CSTE Overdose Anomaly Toolkit: Syndromic Surveillance Data

Syndromic Surveillance Data

Last Updated: August 2022

Syndromic surveillance provides automated, near real-time data on health indicators using data collected early in the disease presentation or surveillance tracking usually before a lab-confirmation test or final diagnosis is received.  Data are frequently available for analysis within 24 hours of patient visits.  Syndromic surveillance often includes hospital Emergency Department (ED) or ambulatory visit data, Emergency Medical Service (EMS), absenteeism in schools or workplaces, phone calls to 911, poison control or telemedicine services, and over-the-counter medication sales for example. 

For the overdose epidemic, ED visit data has been one of the most-established public health surveillance systems for timely situational monitoring. ED visit data commonly includes chief complaints and discharge diagnoses entered by health care providers following a patient encounter (e.g., a visit at an emergency department, urgent care center, etc.). Chief complaint symptoms and diagnoses can be grouped into categories of cause-specific illness or injury. Some syndromic surveillance systems can integrate other data sources, such as inpatient healthcare, laboratory, or mortality data.  

National Syndromic Surveillance Program (NSSP) 

The National Syndromic Surveillance Program is a collaboration among CDC, federal partners, local and state health departments, and academic and private sector partners to collect, analyze, and share syndromic surveillance data received from emergency departments, urgent and ambulatory care centers, inpatient healthcare settings, and laboratories. A cloud-based platform, BioSense, stores the data and allows for analyses in the Electronic Surveillance System for the Early Notification of Community-Based Epidemics (ESSENCE). More than 6,000 health care facilities covering 50 states and the District of Columbia contribute syndromic surveillance data to the BioSense platform daily. In spring of 2021, 71% of the nation’s emergency departments contribute data to the BioSense platform and more than 6 million electronic health messages are received every day.

Data in syndromic surveillance systems and NSSP can include unstandardized symptom text (e.g., chief complaints, clinical impression, triage notes, etc.) and standardized diagnoses such as clinical SNOMED codes or discharge diagnosis codes using the International Classification of Diseases, 10 Revision, Clinical Modification (ICD-10-CM). These data are entered by health care providers following a patient encounter and can be updated over time as more information about the visit is known. In ESSENCE, symptoms are grouped into syndromes and subsyndromes and queried using Boolean logic. Standardized queries are available in ESSENCE, and customized ones may be developed using simple or complex logic involving chief complaint, discharge diagnosis, and other data fields. For the purposes of spike alert detection, an overdose query should be used based on symptoms and diagnosis codes.

(Stored data entries)
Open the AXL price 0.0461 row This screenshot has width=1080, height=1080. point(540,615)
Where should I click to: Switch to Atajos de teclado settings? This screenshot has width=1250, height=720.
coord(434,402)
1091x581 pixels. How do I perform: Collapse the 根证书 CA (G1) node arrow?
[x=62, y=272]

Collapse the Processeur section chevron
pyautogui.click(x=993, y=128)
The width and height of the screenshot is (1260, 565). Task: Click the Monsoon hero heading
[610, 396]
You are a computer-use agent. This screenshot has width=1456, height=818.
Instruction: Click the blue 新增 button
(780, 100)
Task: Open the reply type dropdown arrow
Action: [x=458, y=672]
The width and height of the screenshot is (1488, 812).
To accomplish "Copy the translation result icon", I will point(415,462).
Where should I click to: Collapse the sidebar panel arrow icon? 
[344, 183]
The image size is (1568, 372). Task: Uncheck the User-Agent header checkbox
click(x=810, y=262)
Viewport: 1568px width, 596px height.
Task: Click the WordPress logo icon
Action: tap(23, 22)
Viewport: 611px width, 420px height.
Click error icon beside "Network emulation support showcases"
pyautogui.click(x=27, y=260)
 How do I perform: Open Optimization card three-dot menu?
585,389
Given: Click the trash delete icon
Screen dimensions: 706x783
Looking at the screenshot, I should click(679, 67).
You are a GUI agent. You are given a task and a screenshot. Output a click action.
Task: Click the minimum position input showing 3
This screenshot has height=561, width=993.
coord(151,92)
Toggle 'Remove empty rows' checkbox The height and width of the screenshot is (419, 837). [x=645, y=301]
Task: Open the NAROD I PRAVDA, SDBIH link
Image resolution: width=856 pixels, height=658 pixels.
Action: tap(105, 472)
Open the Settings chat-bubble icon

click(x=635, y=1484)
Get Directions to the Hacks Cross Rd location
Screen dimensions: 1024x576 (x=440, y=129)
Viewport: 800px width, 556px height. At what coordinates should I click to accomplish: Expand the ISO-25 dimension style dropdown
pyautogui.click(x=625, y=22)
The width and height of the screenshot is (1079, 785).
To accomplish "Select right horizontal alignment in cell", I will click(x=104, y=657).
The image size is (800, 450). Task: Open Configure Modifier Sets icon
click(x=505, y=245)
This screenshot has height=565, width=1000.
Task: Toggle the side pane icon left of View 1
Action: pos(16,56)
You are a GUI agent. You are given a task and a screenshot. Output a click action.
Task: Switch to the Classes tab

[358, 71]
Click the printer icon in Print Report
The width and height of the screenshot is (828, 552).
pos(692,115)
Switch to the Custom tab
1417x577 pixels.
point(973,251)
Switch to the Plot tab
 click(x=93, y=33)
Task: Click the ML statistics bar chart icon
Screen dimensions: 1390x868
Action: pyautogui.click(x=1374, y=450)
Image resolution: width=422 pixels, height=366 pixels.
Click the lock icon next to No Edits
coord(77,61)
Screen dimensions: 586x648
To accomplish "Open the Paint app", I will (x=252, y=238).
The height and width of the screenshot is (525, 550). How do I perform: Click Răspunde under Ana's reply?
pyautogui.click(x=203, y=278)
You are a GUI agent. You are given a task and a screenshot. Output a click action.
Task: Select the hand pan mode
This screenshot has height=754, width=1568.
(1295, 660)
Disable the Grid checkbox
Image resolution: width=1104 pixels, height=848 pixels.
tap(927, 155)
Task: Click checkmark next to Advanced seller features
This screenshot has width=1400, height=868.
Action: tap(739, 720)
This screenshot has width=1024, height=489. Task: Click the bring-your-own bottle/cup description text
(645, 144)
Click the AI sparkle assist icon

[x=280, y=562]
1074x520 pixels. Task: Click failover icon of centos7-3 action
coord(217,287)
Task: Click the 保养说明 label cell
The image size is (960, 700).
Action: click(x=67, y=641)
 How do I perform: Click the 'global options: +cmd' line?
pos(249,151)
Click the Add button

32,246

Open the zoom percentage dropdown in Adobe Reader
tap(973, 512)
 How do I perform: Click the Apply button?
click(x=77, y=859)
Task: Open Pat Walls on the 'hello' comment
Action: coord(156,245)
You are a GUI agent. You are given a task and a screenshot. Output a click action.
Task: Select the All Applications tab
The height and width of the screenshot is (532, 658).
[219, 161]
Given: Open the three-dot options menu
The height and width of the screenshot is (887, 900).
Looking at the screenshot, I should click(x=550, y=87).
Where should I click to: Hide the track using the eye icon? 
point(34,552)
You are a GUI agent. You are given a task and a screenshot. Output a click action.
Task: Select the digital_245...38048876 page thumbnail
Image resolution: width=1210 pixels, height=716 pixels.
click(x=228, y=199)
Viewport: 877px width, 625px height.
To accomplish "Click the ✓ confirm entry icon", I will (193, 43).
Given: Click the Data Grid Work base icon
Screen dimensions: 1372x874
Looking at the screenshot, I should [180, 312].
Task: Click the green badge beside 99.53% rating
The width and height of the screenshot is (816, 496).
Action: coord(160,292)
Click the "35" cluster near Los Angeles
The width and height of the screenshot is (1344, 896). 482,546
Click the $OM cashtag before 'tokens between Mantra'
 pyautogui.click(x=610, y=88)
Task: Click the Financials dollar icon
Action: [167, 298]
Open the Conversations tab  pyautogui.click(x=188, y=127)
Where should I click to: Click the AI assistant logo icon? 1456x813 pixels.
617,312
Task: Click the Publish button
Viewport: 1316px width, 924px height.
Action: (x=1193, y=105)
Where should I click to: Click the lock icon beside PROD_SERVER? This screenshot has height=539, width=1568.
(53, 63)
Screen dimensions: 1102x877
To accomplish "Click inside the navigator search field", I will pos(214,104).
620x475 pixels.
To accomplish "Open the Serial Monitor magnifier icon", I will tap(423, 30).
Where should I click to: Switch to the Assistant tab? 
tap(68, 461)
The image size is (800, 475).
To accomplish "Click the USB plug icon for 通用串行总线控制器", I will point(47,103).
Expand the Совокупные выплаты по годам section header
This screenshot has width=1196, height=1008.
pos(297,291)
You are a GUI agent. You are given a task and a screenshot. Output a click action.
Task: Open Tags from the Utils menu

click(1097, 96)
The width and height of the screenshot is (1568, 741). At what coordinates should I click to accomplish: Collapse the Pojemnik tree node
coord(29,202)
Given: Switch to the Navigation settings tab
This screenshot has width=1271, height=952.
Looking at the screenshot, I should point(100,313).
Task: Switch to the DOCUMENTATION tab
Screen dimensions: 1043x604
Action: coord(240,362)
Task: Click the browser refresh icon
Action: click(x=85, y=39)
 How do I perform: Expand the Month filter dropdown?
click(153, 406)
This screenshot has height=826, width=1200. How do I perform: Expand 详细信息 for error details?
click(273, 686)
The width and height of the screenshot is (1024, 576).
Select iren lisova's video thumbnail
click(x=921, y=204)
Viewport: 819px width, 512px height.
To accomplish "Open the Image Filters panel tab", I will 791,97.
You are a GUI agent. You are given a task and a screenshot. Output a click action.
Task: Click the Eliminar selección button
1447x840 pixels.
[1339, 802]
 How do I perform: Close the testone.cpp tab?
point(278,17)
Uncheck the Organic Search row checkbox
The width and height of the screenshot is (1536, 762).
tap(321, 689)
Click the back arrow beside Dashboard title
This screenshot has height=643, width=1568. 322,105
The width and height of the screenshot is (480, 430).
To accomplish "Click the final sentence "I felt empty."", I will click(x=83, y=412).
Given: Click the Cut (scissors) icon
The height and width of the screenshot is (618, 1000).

- _TASK INSTRUCTIONS_
Please list every kind of data that the syndromic surveillance passage says syndromic surveillance often includes.

- _REPLY TO THE EXERCISE_
- Hospital Emergency Department (ED) or ambulatory visit data
- Emergency Medical Service (EMS)
- Absenteeism in schools or workplaces
- Phone calls to 911, poison control or telemedicine services
- Over-the-counter medication sales